:: Listed entries ::
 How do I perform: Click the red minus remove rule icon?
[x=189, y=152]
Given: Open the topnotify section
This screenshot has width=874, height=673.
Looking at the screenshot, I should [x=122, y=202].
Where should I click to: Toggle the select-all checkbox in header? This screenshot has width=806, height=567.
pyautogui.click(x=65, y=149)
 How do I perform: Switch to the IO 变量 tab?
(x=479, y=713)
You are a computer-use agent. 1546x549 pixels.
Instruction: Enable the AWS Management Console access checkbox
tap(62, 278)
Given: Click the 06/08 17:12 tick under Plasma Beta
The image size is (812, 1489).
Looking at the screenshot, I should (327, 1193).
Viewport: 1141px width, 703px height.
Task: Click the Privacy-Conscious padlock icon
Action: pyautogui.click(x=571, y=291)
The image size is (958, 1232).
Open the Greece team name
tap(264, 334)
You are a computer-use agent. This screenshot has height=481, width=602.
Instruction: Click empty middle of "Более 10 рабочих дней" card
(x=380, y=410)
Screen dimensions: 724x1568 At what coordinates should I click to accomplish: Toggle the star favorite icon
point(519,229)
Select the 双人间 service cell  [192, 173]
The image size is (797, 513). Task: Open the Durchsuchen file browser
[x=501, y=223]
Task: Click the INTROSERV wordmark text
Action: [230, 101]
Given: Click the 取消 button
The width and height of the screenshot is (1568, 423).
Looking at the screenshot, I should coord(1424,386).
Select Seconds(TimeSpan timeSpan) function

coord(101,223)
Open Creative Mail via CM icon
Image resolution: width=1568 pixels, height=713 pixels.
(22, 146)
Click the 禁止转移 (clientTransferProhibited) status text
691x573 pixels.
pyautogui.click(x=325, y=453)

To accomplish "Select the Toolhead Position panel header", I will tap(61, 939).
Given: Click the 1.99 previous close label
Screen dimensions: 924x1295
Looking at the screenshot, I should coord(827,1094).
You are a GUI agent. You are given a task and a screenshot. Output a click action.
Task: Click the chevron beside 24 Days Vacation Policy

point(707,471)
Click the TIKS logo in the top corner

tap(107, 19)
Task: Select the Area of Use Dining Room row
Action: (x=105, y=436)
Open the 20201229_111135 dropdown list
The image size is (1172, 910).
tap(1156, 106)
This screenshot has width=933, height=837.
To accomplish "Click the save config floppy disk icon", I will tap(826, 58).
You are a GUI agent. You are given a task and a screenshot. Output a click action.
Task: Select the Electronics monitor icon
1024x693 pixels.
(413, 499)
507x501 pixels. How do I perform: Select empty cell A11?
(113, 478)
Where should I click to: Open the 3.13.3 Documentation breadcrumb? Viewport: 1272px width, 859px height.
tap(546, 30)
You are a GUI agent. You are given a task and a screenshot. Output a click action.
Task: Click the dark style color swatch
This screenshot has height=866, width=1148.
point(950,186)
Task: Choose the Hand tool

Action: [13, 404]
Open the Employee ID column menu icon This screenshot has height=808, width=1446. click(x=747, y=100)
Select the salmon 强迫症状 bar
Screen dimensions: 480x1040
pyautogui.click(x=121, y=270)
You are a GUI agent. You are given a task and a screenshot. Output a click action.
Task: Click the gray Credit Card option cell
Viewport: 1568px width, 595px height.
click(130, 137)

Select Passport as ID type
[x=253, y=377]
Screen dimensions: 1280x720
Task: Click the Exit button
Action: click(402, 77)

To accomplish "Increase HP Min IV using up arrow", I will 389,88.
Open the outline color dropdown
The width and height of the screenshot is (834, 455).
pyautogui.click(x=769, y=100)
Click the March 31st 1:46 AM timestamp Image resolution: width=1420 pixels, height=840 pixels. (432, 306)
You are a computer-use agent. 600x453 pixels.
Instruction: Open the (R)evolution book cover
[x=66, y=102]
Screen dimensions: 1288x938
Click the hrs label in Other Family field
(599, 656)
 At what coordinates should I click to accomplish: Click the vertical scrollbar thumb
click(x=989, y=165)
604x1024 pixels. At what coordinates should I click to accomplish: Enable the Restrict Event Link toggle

:: Work instructions ::
Repeat the data. Keep every word the same.

:: Solution for this task ::
 How do I perform: Click the red minus remove rule icon?
[x=189, y=152]
Given: Open the topnotify section
This screenshot has width=874, height=673.
Looking at the screenshot, I should [x=122, y=202].
Where should I click to: Toggle the select-all checkbox in header? This screenshot has width=806, height=567.
pyautogui.click(x=65, y=149)
 How do I perform: Switch to the IO 变量 tab?
(x=479, y=713)
You are a computer-use agent. 1546x549 pixels.
Instruction: Enable the AWS Management Console access checkbox
tap(62, 278)
Given: Click the 06/08 17:12 tick under Plasma Beta
The image size is (812, 1489).
Looking at the screenshot, I should (327, 1193).
Viewport: 1141px width, 703px height.
Task: Click the Privacy-Conscious padlock icon
Action: pyautogui.click(x=571, y=291)
The image size is (958, 1232).
Open the Greece team name
tap(264, 334)
You are a computer-use agent. This screenshot has height=481, width=602.
Instruction: Click empty middle of "Более 10 рабочих дней" card
(x=380, y=410)
Screen dimensions: 724x1568 At what coordinates should I click to accomplish: Toggle the star favorite icon
point(519,229)
Select the 双人间 service cell  [192, 173]
The image size is (797, 513). Task: Open the Durchsuchen file browser
[x=501, y=223]
Task: Click the INTROSERV wordmark text
Action: [230, 101]
Given: Click the 取消 button
The width and height of the screenshot is (1568, 423).
Looking at the screenshot, I should coord(1424,386).
Select Seconds(TimeSpan timeSpan) function

coord(101,223)
Open Creative Mail via CM icon
Image resolution: width=1568 pixels, height=713 pixels.
(22, 146)
Click the 禁止转移 (clientTransferProhibited) status text
691x573 pixels.
pyautogui.click(x=325, y=453)

To accomplish "Select the Toolhead Position panel header", I will tap(61, 939).
Given: Click the 1.99 previous close label
Screen dimensions: 924x1295
Looking at the screenshot, I should coord(827,1094).
You are a GUI agent. You are given a task and a screenshot. Output a click action.
Task: Click the chevron beside 24 Days Vacation Policy

point(707,471)
Click the TIKS logo in the top corner

tap(107, 19)
Task: Select the Area of Use Dining Room row
Action: (x=105, y=436)
Open the 20201229_111135 dropdown list
The image size is (1172, 910).
tap(1156, 106)
This screenshot has width=933, height=837.
To accomplish "Click the save config floppy disk icon", I will tap(826, 58).
You are a GUI agent. You are given a task and a screenshot. Output a click action.
Task: Select the Electronics monitor icon
1024x693 pixels.
(413, 499)
507x501 pixels. How do I perform: Select empty cell A11?
(113, 478)
Where should I click to: Open the 3.13.3 Documentation breadcrumb? Viewport: 1272px width, 859px height.
tap(546, 30)
You are a GUI agent. You are given a task and a screenshot. Output a click action.
Task: Click the dark style color swatch
This screenshot has height=866, width=1148.
point(950,186)
Task: Choose the Hand tool

Action: [13, 404]
Open the Employee ID column menu icon This screenshot has height=808, width=1446. click(x=747, y=100)
Select the salmon 强迫症状 bar
Screen dimensions: 480x1040
pyautogui.click(x=121, y=270)
You are a GUI agent. You are given a task and a screenshot. Output a click action.
Task: Click the gray Credit Card option cell
Viewport: 1568px width, 595px height.
click(130, 137)

Select Passport as ID type
[x=253, y=377]
Screen dimensions: 1280x720
Task: Click the Exit button
Action: click(402, 77)

To accomplish "Increase HP Min IV using up arrow", I will 389,88.
Open the outline color dropdown
The width and height of the screenshot is (834, 455).
pyautogui.click(x=769, y=100)
Click the March 31st 1:46 AM timestamp Image resolution: width=1420 pixels, height=840 pixels. (432, 306)
You are a computer-use agent. 600x453 pixels.
Instruction: Open the (R)evolution book cover
[x=66, y=102]
Screen dimensions: 1288x938
Click the hrs label in Other Family field
(599, 656)
 At what coordinates should I click to accomplish: Click the vertical scrollbar thumb
click(x=989, y=165)
604x1024 pixels. At what coordinates should I click to accomplish: Enable the Restrict Event Link toggle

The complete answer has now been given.